== Material for this exercise

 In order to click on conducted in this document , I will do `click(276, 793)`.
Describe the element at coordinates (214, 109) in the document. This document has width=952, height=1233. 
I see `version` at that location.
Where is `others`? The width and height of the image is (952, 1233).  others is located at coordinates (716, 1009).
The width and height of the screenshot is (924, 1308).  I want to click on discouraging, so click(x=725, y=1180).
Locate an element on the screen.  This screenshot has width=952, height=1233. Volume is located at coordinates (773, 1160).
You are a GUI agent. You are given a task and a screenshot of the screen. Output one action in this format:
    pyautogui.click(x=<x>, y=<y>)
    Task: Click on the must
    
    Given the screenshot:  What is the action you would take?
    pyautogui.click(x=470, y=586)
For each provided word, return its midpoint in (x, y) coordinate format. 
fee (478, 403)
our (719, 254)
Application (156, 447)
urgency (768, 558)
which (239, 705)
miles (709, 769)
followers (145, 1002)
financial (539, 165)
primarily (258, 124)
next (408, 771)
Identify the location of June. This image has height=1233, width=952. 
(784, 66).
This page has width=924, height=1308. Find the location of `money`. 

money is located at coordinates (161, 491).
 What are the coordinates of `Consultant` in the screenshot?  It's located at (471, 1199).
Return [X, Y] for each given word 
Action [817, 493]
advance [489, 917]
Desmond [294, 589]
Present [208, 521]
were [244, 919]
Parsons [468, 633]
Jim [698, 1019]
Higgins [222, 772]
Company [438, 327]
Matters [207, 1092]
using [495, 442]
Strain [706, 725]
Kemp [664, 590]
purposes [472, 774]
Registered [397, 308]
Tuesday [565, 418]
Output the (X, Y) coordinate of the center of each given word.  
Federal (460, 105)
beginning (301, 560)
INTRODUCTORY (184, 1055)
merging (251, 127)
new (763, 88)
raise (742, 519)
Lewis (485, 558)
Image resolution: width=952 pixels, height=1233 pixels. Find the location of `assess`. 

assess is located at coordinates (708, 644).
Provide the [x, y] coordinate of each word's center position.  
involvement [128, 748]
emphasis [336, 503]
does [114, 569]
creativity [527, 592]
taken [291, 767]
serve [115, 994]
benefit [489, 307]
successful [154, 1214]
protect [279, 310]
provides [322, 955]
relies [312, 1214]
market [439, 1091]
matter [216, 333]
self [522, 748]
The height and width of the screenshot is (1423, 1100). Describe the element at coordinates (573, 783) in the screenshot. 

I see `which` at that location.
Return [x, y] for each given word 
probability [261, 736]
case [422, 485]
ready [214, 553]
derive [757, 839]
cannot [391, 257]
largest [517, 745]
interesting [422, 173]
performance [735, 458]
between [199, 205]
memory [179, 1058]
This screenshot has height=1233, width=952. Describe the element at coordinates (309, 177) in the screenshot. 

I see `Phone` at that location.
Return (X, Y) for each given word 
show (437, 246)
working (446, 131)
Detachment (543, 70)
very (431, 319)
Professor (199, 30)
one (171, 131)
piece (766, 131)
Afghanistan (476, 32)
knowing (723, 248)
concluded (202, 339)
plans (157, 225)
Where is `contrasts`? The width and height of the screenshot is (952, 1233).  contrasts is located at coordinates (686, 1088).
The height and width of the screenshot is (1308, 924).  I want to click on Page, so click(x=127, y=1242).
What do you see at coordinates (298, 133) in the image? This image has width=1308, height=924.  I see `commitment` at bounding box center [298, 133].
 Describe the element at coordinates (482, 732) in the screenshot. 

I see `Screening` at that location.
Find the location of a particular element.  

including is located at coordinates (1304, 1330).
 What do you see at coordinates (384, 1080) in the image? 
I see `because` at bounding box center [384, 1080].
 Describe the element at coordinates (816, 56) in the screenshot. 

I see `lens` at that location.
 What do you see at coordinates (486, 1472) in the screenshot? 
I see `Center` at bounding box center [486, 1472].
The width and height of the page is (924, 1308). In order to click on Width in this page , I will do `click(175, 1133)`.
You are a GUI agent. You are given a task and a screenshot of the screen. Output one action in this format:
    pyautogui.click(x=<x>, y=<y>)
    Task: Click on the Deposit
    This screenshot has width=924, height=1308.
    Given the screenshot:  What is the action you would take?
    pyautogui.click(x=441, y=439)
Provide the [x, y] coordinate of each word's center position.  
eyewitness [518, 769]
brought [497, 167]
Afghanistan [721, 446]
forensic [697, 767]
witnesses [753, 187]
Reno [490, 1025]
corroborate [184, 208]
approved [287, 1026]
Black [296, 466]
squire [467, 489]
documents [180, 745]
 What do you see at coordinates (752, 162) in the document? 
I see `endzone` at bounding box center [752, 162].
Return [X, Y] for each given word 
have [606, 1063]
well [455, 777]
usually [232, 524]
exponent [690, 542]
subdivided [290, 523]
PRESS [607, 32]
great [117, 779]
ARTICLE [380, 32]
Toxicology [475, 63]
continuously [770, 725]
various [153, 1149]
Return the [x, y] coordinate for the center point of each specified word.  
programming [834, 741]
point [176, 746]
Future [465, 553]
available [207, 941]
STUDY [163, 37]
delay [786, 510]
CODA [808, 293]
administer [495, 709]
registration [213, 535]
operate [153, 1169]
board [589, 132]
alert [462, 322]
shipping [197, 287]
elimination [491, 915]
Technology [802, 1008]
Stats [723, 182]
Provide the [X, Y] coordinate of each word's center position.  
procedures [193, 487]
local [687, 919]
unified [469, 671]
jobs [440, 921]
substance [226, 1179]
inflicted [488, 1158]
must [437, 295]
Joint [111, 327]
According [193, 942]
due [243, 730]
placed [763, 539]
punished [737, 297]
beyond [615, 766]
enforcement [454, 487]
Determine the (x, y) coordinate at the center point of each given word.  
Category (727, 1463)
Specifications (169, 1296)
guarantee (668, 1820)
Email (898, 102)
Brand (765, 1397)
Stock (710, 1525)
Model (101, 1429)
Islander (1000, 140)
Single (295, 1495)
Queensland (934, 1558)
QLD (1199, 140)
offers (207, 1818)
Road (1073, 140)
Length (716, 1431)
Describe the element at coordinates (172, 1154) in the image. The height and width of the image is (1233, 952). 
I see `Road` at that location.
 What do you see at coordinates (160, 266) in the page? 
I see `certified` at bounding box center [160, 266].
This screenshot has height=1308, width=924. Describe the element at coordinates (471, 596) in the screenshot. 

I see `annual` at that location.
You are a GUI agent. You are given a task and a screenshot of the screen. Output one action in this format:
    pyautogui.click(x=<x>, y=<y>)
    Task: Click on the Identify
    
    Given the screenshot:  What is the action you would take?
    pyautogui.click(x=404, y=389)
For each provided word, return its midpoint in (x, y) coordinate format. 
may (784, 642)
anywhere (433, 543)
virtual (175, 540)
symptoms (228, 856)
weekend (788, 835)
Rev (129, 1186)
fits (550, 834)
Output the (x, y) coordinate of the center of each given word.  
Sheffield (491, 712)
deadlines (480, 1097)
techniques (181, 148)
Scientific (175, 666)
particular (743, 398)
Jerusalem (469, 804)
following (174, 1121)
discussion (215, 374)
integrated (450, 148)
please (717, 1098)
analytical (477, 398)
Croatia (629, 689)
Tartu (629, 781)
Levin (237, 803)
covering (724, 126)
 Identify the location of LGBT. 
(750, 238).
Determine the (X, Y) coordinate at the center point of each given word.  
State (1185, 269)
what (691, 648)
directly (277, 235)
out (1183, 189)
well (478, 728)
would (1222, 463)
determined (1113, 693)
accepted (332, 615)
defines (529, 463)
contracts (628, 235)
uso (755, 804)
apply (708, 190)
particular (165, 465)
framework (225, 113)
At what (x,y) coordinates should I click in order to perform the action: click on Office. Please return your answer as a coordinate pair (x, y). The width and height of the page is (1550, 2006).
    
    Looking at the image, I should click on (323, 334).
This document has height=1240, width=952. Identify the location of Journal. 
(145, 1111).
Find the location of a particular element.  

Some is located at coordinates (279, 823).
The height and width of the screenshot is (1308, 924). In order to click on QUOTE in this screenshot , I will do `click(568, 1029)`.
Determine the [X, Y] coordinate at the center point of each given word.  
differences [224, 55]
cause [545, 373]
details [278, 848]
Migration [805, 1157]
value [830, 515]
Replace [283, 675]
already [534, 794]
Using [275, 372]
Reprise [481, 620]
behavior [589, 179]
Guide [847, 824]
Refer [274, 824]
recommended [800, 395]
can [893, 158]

====

### [Your task]
Return the entries from the line with "determined (1113, 693)" up to and including the line with "Looking at the" word for word, with nothing changed.

### [Complete answer]
determined (1113, 693)
accepted (332, 615)
defines (529, 463)
contracts (628, 235)
uso (755, 804)
apply (708, 190)
particular (165, 465)
framework (225, 113)
At what (x,y) coordinates should I click in order to perform the action: click on Office. Please return your answer as a coordinate pair (x, y). The width and height of the page is (1550, 2006).
    
    Looking at the image, I should click on (323, 334).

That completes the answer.